Nebraskans Find that Japanese Appreciate Taste, Quality of U.S. Beef

But government so far has not lifted the 20-month age limit.

U.S. beef exports to Japan experienced a big jump in 2010 from the previous year, but returning that market to pre-BSE levels nearly a decade ago remains a challenge.

The U.S. Meat Export Federation office and the Agriculture Trade Office of the U.S. Embassy in Tokyo work together, along with commodity organizations in the United States that fund MEF,  to increase market access for U.S. beef and pork in Japan.

In the U.S. Meat Export Federation office in Tokyo, members of a Nebraska corn and beef promotion mission to Japan listen to a presentation form the U.S. Embassy's Agricultural Trade Office staff. From left are Curt Tomasevicz, contracted with the Nebraska Corn Board as spokesman for Nebraska corn; Bill Rhea III, member of the Nebraska Beef Council; John Willoughby, corn producer from Wood River; Bill Schuster, corn producer from Phillips; and Kelsey Pope, ag promotion coordinator with the Nebraska Corn Board.

In July, Steve Shnitzler, director of the embassy's Agriculture Trade Office, described to a half-dozen Nebraskans some of the positive results from ongoing beef promotions in Japan and also some of the roadblocks to the expansion of beef sales there. Schnitzler's office cooperates with MEF on food shows and food fairs and demonstrations in supermarkets.

• **DATASET RECORDS**
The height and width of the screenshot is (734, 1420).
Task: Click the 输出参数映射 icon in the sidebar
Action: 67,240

--

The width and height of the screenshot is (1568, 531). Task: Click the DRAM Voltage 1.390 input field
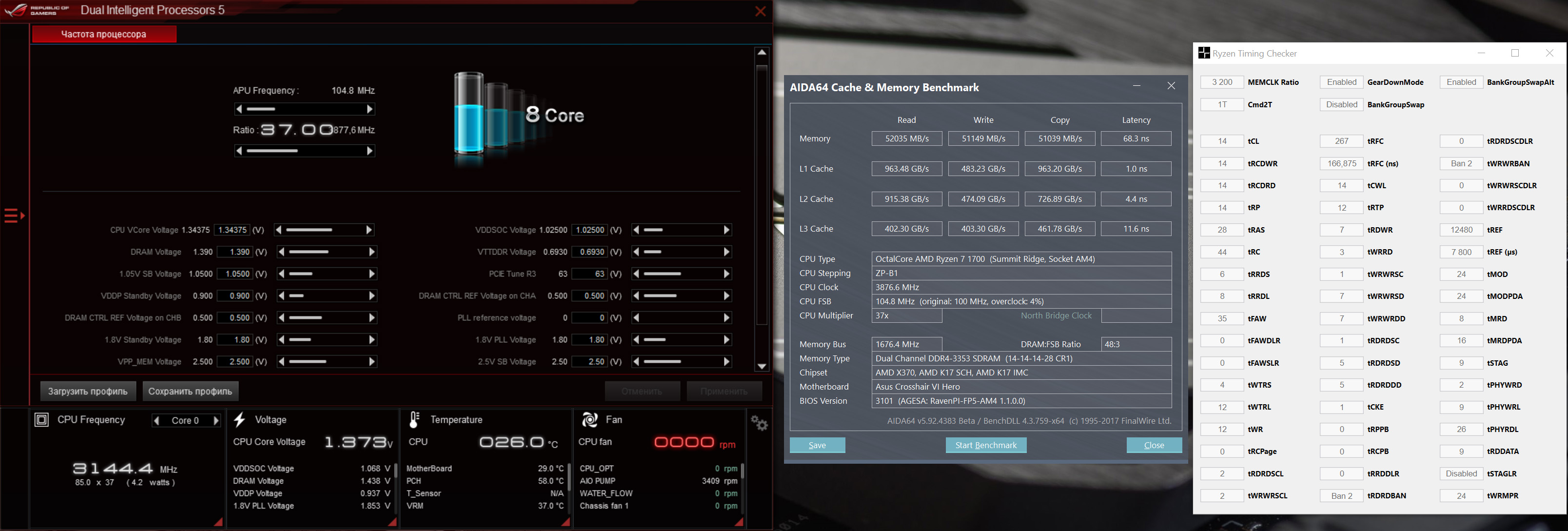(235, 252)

• **INSTRUCTIONS**
a) These questions concern the article on U.S. beef sales in Japan.
(i) What age limit has the government so far not lifted?
(ii) Which organizations fund MEF?
(iii) Which town is corn producer John Willoughby from?
b) Extend the article on U.S. beef sales in Japan, starting after its final sentence.

• **RESULTS FOR THE EXERCISE**
a)
(i) The 20-month age limit.
(ii) Commodity organizations in the United States.
(iii) Wood River.

b)
"The Japanese government requires U.S. beef be harvested from animals 20 months of age or younger.  We continually engage the Japanese government in negotiations to push back the 20-month restriction, but it is difficult for the government at this time," Shnitzler said, referring particularly to the March 11 earthquake and tsunami. "We backed off our push at that time."

However, Shnitzler said the push will continue. "It is about time," that Japan lifts the restriction.

"A lot of it (resistance) is now political," according to Shnitzler. "The Japanese government in the past half-dozen or so years has had five or six prime ministers in that time. The government here is very fractured and weak. There is a lot of fear here to make decision."

Yet, Japanese consumers value the taste of U.S. beef, and MEF-sponsored beef promotions in the Tokyo restaurants, supermarkets and convenience stores have been successful in helping make inroads, said Takemichi Yamashoji, MEF senior marketing director in Tokyo.

Steve Wixom, agricultural attaché in the ATO, said Japan currently is the fourth largest customer for U.S. beef and second largest for U.S. pork. Yet, with the government's BSE concerns and other factors, U.S. beef exports to Japan are only slightly more than one-third of what they were "pre-BSE."

Initially, after the 2003 BSE incident in the U.S., according to Wixom, consumers expressed concerns about the beef safety issues. But Wixon said that surveys of consumers today show beef safety is only sixth or seventh on their list of concerns. Price, taste and judgment of the particular food outlet are higher priorities.

 "The Japanese government failed to adequately communicate the issues to the public, leaving unnecessarily a fear with the consumers. The government painted itself into a corner," said Shnitzler.